Ahhhh, comfort food. Sometimes you’re stressed out, sometimes you’re tired, sometimes you’re just plain hungry. All of those things make me want comfort food. Well, I must have been experiencing one of those (or all of them?) last week because I was craving some serious warm, melty, cheesiness. I like this recipe because (thanks to multiple modifications) it’s not all that bad for you and still every bit as comforting. I use brown rice for extra texture/chewiness, extra fiber and extra tummy filling properties. If you’re concerned about “cream of” condensed soup, they are available in all-natural , organic or lite varieties. I love the broccoli flavor so I make sure the casserole is jammed packed full of it. Broccoli belongs to the cruciferous family of vegetables which happens to be one of the MOST healthful. When you stop and think about it, this dish has way more pros than cons so it’s a shame that it gets such a bad rap. Reputation aside, it tastes AWESOME… and I’ve been enjoying it for days.
Broccoli Rice Casserole
- ½ medium yellow onion, diced $0.23
- 2 Tbsp olive oil $0.21
- 1 cup long grain rice $0.30
- 2 cups chicken broth $0.92
- one 14 oz. bag frozen broccoli florets $1.27
- one 11 oz. can cream of chicken soup $1.00
- ¾ cup shredded cheddar $0.74
- ¼ tsp cayenne powder (optional) $0.05
- to taste fresh black pepper $0.05
- Saute the diced onion with 2 Tbsp of olive oil in a medium pot over medium high/heat. When the onion is soft and translucent, add 1 cup of long grain rice. Continue to cook and stir for 2-3 minutes more or until the rice looks transparent. Sauteing the uncooked rice will slightly toast it and add more flavor. Add 2 cups of chicken broth, bring to a boil then reduce the heat to low and simmer for 40 minutes (with a lid).
- Meanwhile, preheat your oven to 350 degrees. Thaw the broccoli florets in the microwave according to the package directions (in a microwave safe dish with an inch of water). Only cook/thaw the broccoli until it is bright green and only slightly tender. You do not want to cook it to the soft/mushy point because it will cook further in the oven once it is mixed into the casserole.
- Drain off any liquid from the broccoli. Mix in the cream of chicken soup (or you can use cream of mushroom, cream of celery, cream of anything you’d like). Add the freshly ground black pepper and cayenne powder (if you want a kick).
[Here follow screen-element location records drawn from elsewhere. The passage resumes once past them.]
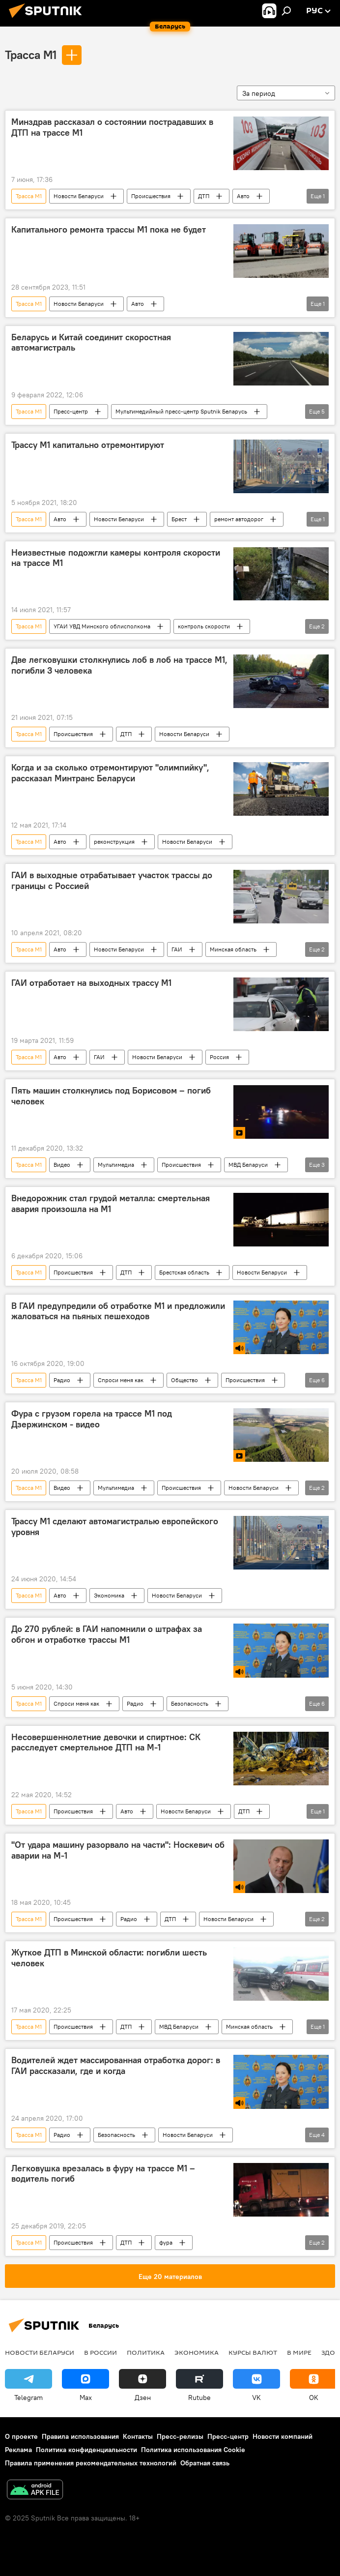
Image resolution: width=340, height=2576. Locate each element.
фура (165, 2242)
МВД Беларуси (248, 1164)
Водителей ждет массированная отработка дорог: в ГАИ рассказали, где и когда (115, 2065)
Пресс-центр (71, 411)
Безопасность (189, 1703)
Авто (243, 196)
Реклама (18, 2449)
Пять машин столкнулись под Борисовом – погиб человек (111, 1096)
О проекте (21, 2436)
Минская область (233, 949)
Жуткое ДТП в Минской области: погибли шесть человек (109, 1958)
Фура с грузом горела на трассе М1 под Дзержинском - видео (91, 1419)
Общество (184, 1380)
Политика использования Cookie (193, 2449)
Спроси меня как (120, 1380)
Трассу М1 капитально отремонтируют (87, 445)
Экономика (109, 1595)
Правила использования (80, 2436)
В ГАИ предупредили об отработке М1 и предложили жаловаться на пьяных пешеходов (118, 1311)
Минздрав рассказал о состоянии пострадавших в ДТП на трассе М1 (112, 127)
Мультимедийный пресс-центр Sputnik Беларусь (181, 411)
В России (100, 2352)
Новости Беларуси (79, 196)
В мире (299, 2352)
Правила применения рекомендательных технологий (90, 2462)
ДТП (203, 196)
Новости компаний (282, 2436)
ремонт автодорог (238, 519)
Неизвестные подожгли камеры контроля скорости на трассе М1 (115, 558)
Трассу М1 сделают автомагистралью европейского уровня (114, 1527)
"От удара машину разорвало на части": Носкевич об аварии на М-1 (118, 1850)
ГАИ (176, 949)
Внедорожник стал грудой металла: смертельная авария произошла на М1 (110, 1203)
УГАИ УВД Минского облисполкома (102, 626)
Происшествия (150, 196)
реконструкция (114, 841)
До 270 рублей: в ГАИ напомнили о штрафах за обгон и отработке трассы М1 (106, 1634)
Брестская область (184, 1272)
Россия (219, 1057)
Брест (179, 519)
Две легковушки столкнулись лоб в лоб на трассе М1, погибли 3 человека (119, 665)
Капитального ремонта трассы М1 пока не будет (108, 229)
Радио (62, 1380)
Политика (146, 2352)
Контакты (138, 2436)
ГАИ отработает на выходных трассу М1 (91, 982)
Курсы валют (252, 2352)
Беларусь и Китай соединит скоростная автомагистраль (91, 343)
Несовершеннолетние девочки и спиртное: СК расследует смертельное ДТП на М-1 (105, 1742)
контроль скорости (204, 626)
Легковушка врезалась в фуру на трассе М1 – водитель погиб (103, 2174)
- Once the rice has finished cooking, combine that with the broccoli and soup mixture. Add ½ cup of shredded cheese and transfer the mixture to a casserole dish (I actually just mixed all of the ingredients in that dish to begin with). Top with the remaining ¼ cup of shredded cheese and bake for 30 minute. Serve the hot, warm, gooey casserole and feel all of your troubles melt away!
Step By Step Photos
Cook the onions until tender then add the uncooked rice (forgot to take a pic of that part). Add the chicken broth, bring to a boil then reduce heat and simmer for 40 min.
Then it will look like this.
Meanwhile thaw/partially cook your frozen broccoli (see directions on the package). Drain off excess water after cooking.
Add the cream of chicken soup, pepper and cayenne to the broccoli.
Mix in the cooked rice and 1/2 cup of cheese
Bake for 30 minutes at 350 and get this! mmmm, goooooey.
NOTE: If you prefer fresh broccoli or get it on sale, it is almost as easy to use as the frozen kind. Just cut the florets off. The stem is actually quite tasty and healthful too, it just needs to be peeled, cut smaller and cooked longer because it is tough. Then you can steam the broccoli in the microwave just like you would to thaw the frozen kind. Put it in a dish with about an inch of water, cover it with a microwave safe lid (but don’t clamp it down, leave room for the steam to escape a little) and microwave until it is just tender. Proceed with the recipe as usual!